Certamente que é o ponto mais positivo para transformar a obra em uma sessão divertida e envolvente, pois o filme é como um daqueles de Ozu, onde não sabemos quando exatamente começa a vida e a película termina.

Depois de ter feito filmes como Vai Trabalhar, Vagabundo e Se Segura, Malandro era natural esperar mais um filme simples e engraçado de Hugo Carvana, mas não com aquela simplicidade que atinge o universal de uma época, uma singeleza que “canta sua aldeia”, como afirmaria Tolstói.

Todo esse belo exercício estético e dramático de Carvana, porém, não deixa escapar alguns problemas evidentes do filme. Os personagens coadjuvantes são muitos e às vezes não são muito bem aprofundados, mas não é um grande problema, uma vez que eles não são fundamentalmente imprescindíveis, sentimos a falta, contudo.

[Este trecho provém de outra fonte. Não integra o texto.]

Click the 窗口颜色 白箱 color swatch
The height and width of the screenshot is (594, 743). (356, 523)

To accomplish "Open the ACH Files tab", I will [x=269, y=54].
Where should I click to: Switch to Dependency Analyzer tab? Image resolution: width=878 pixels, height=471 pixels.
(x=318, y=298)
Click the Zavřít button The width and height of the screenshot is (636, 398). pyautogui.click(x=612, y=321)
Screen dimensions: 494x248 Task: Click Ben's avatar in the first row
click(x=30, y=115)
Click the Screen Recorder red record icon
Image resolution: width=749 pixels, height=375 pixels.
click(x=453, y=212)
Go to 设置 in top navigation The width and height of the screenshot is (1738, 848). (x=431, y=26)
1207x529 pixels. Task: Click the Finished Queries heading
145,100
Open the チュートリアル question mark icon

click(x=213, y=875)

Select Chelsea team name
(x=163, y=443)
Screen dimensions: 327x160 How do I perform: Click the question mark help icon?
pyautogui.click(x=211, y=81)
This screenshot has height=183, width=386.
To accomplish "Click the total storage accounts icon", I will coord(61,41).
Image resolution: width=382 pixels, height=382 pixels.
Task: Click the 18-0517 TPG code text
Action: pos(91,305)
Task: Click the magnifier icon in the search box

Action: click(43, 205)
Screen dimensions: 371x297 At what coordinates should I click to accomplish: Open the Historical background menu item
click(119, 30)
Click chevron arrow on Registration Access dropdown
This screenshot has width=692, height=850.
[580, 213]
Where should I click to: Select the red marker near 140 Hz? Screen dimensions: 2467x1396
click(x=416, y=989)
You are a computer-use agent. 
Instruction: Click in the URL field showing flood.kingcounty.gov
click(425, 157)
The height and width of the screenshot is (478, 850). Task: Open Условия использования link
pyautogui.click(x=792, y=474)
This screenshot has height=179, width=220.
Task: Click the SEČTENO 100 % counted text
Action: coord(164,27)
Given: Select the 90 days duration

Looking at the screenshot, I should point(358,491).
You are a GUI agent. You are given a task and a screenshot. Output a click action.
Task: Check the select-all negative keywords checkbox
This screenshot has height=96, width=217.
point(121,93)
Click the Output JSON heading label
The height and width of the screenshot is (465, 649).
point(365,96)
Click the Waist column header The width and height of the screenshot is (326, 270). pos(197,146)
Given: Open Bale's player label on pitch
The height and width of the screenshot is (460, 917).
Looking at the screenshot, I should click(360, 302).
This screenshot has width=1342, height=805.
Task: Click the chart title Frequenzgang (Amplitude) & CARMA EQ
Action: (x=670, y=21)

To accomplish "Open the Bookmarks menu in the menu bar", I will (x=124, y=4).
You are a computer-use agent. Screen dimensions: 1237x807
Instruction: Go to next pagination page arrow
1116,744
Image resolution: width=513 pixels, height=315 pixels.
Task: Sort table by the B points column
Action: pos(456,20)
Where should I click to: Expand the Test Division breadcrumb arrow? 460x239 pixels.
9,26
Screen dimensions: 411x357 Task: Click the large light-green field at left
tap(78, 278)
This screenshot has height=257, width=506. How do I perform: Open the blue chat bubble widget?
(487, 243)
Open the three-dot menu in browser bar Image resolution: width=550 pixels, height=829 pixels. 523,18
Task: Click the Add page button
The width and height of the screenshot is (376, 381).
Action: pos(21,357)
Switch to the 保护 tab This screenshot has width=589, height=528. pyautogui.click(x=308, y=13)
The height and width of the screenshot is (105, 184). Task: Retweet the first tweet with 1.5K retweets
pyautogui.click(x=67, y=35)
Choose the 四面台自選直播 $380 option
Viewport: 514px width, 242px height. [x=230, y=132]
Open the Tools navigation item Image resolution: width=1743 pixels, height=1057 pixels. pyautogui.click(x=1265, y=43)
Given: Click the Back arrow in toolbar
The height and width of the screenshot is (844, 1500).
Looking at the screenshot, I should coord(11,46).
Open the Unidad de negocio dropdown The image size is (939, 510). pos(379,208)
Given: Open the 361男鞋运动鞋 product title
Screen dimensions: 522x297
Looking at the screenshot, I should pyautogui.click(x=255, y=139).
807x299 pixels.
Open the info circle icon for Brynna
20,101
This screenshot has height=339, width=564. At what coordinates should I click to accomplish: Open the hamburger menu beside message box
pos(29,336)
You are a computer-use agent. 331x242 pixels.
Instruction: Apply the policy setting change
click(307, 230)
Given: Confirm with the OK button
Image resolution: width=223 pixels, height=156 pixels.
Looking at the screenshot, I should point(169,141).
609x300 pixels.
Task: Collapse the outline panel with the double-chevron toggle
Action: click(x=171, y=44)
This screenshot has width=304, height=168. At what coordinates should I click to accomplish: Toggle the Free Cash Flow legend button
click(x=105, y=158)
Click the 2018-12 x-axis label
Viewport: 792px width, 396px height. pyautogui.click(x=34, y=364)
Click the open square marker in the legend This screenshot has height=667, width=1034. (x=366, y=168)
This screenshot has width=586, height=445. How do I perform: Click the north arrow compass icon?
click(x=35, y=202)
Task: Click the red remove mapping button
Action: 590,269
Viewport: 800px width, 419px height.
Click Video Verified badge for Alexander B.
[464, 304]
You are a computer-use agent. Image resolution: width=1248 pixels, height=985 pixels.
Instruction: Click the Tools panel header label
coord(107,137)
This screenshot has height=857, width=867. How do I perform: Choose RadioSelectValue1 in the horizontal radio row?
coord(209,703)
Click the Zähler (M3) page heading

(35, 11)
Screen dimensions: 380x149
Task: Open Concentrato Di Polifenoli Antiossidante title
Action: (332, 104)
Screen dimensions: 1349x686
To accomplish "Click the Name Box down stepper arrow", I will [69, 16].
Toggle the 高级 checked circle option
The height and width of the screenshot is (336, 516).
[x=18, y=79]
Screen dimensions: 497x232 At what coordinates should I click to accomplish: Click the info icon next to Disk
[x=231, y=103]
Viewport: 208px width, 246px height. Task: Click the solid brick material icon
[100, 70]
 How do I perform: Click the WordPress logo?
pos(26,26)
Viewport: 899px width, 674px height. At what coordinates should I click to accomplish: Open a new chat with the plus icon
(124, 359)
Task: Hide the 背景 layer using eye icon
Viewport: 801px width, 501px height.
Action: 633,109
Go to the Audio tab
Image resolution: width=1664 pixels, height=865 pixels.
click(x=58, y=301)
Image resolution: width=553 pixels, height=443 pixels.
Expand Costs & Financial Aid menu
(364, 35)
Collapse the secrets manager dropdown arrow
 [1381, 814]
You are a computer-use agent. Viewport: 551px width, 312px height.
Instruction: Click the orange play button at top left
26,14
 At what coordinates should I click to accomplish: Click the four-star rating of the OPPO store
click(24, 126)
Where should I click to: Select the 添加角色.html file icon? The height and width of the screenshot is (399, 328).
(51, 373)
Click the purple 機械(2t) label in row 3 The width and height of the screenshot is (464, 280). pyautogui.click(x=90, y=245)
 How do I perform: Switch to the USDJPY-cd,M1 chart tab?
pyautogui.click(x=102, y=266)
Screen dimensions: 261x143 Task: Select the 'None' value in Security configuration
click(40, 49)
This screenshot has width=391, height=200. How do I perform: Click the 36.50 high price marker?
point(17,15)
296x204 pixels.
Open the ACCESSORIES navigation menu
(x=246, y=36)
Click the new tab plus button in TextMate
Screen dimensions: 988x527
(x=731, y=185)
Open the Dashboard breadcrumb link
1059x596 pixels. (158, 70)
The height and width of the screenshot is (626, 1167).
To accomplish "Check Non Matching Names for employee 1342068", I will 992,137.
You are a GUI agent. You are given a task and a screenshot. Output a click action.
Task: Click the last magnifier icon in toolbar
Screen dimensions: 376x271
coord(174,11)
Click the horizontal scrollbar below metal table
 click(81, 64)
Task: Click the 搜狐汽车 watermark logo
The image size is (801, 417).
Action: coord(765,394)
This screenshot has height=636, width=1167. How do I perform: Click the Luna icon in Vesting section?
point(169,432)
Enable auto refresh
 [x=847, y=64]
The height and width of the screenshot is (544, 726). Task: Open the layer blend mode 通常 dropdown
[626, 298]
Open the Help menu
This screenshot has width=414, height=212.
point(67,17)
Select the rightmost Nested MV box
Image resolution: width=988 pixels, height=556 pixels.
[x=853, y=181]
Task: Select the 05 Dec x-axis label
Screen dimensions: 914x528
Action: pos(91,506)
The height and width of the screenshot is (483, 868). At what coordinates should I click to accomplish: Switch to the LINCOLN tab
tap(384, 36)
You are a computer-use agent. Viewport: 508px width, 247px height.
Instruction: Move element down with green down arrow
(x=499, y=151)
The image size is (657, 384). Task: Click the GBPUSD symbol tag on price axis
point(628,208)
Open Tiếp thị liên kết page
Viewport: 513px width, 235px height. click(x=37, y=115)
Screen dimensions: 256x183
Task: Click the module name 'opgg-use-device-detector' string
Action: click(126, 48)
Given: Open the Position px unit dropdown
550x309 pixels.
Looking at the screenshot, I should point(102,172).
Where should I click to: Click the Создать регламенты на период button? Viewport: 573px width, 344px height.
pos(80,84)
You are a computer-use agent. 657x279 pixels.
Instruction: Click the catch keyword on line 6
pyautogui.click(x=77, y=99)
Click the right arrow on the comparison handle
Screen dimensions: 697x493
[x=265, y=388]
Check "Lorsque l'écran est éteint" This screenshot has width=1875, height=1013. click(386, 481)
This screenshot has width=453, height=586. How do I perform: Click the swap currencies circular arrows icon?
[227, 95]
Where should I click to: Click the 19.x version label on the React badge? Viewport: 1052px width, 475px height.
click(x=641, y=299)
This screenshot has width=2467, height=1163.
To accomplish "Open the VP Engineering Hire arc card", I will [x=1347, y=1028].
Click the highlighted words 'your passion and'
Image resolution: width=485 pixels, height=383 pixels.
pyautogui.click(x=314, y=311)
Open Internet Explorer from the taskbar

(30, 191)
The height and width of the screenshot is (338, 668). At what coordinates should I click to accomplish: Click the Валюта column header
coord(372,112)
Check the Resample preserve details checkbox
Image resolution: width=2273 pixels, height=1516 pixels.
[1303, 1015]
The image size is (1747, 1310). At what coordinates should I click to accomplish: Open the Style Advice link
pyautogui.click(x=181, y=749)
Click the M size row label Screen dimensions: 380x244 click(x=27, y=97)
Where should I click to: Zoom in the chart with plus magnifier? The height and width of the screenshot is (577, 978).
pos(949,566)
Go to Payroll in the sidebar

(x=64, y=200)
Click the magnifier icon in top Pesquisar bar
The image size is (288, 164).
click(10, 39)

No final do filme temos uma longa retomada de quase tudo o que aconteceu entre Ana e Zeca, com as mesmas imagens que já vimos, mas com um filtro azul e, obviamente, sem o áudio dos diálogos. Achei essa sequência extremamente desnecessária, é o tipo de coisa que faz cair muito o conceito de um filme que seria excelente, pois o filme tem um horário normal, duas horas, ainda temos bem guardadas em nossas mentes tudo aquilo que aconteceu entre eles, afinal, são os que mais aparecem.

Toda simplicidade e singeleza que praticamente passa onipresente durante o filme inteiro é tomada por uma óbice gigantesca de lembranças que poderiam muito bem ser trocadas por mais momentos da última festa no bar da dona Esperança. São imagens que não colam, é quase um flashback forçado, inclusive com cenas que acabamos de ver há somente alguns minutos. Seria razoável lembrar algumas cenas do início do filme, mas ressaltar novamente aquilo que aconteceu para depois das uma hora e vinte de película já é muito forçado.

Tirando esses e mais alguns pequenos problemas, a direção de Carvana é muito boa, contida, precisa, e que conta com a ajuda de um poderoso elenco, incluindo o próprio Hugo. Temos um rústico, mas interessante, plano-sequência de Ana andando por sua casa à procura do marido, que está no banheiro. É o melhor exemplo para mostrar como a encenação é sofisticada. Há uma bela cena, muito original, onde um dos personagens bebe um whisky e ele e a câmera sobem em um tilt up, algo que instiga nossa imaginação e nos faz questionar como levantaram o ator para fazerem tal movimento.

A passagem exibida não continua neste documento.